§ TASK DIRECTIONS
Transcribe only what runs from the line containing "Click the Okay button" through the final line below, exactly, and leave every picture out.
INPUT DATA Start Marker
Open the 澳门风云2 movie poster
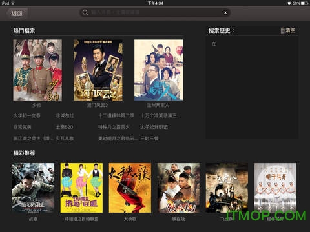This screenshot has width=310, height=232. (98, 70)
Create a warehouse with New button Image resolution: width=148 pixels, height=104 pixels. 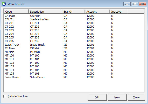pos(117,98)
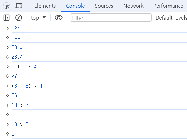
Task: Click the input chevron beside 3 + 6 * 4
Action: [7, 67]
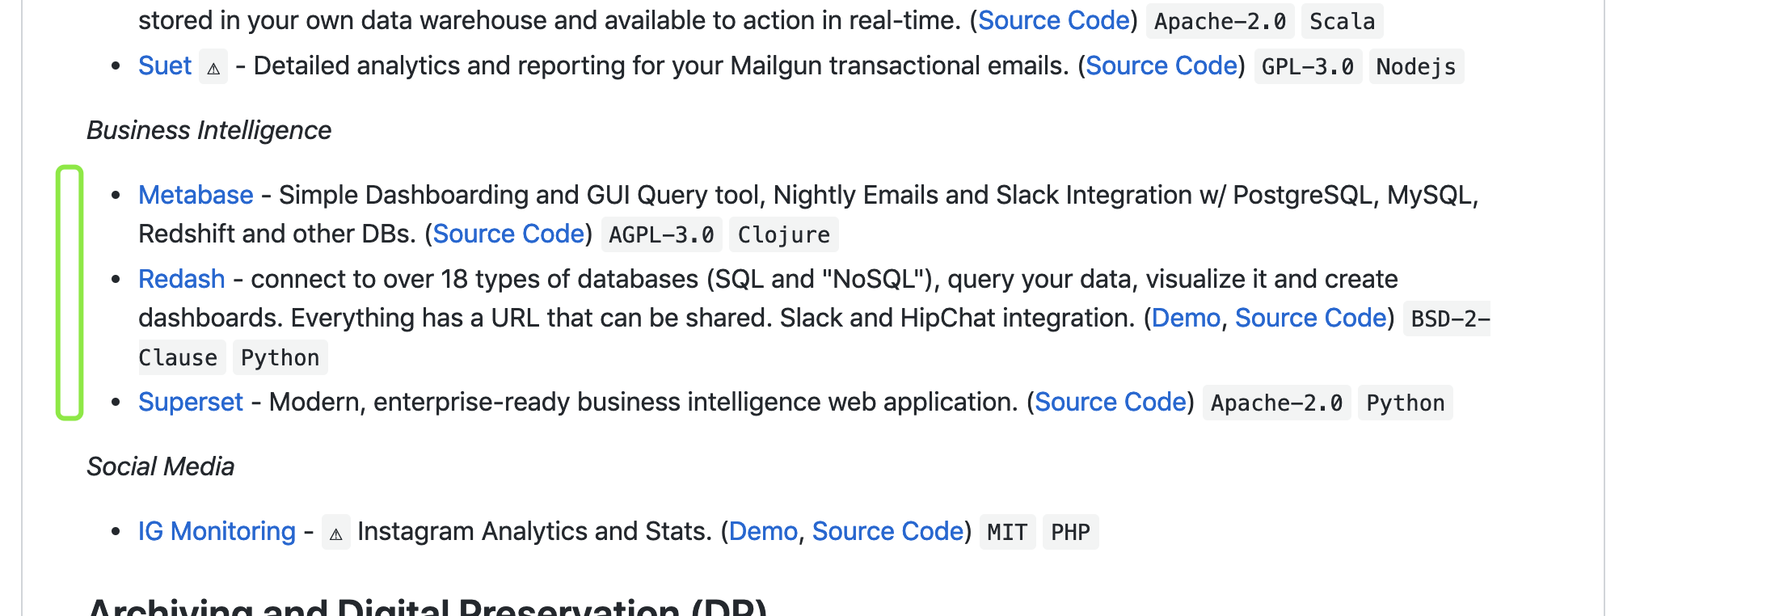The height and width of the screenshot is (616, 1775).
Task: Open Source Code link for Superset
Action: pos(1110,402)
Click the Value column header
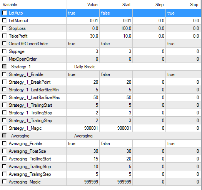Viewport: 202px width, 190px height. click(x=83, y=5)
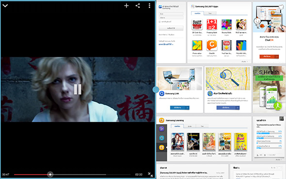Click the first login input field
The image size is (286, 179).
pos(171,14)
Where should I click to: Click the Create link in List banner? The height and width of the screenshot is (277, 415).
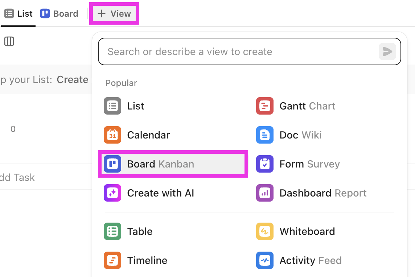[x=73, y=79]
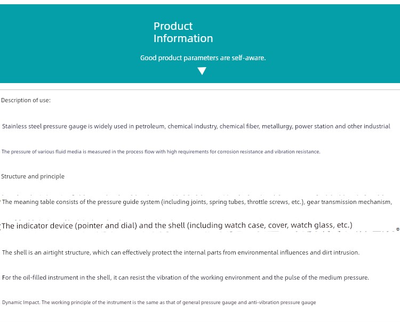Click the horizontal divider line below banner

pyautogui.click(x=200, y=89)
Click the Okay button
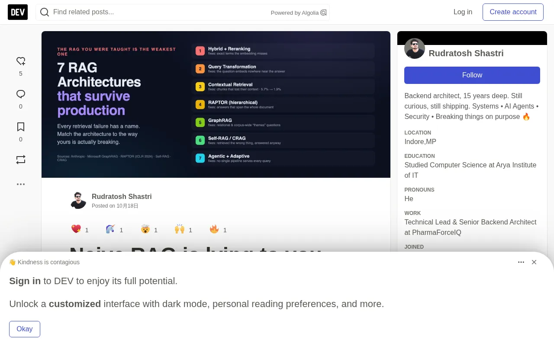554x346 pixels. pyautogui.click(x=25, y=329)
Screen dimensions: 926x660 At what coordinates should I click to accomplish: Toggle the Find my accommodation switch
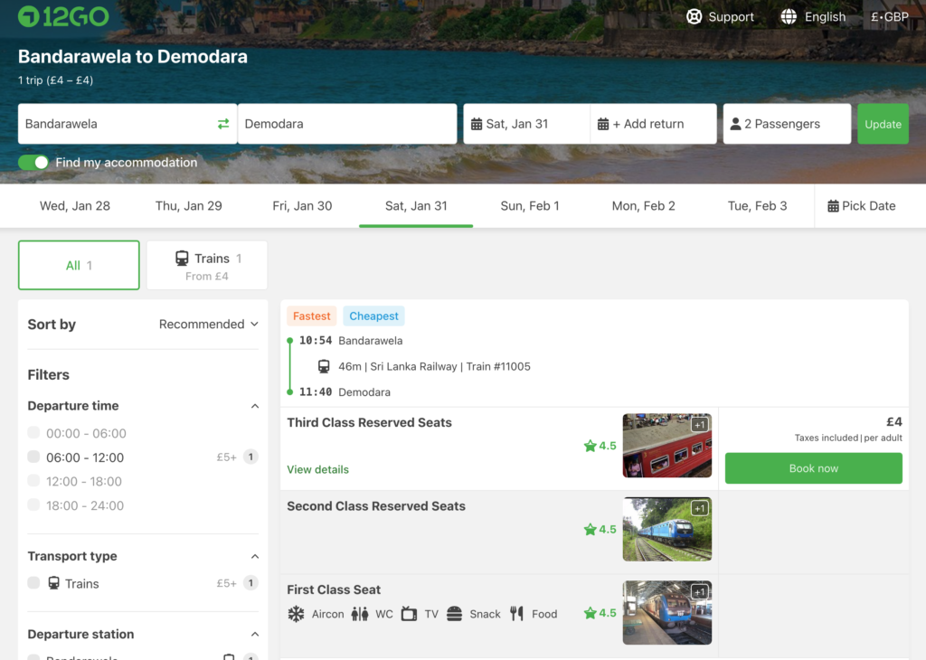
INPUT DATA End Marker
§ YOUR SOLUTION
Click the Okay button
554x346 pixels. pyautogui.click(x=25, y=329)
Screen dimensions: 926x660 At what coordinates should I click to accomplish: Toggle the Find my accommodation switch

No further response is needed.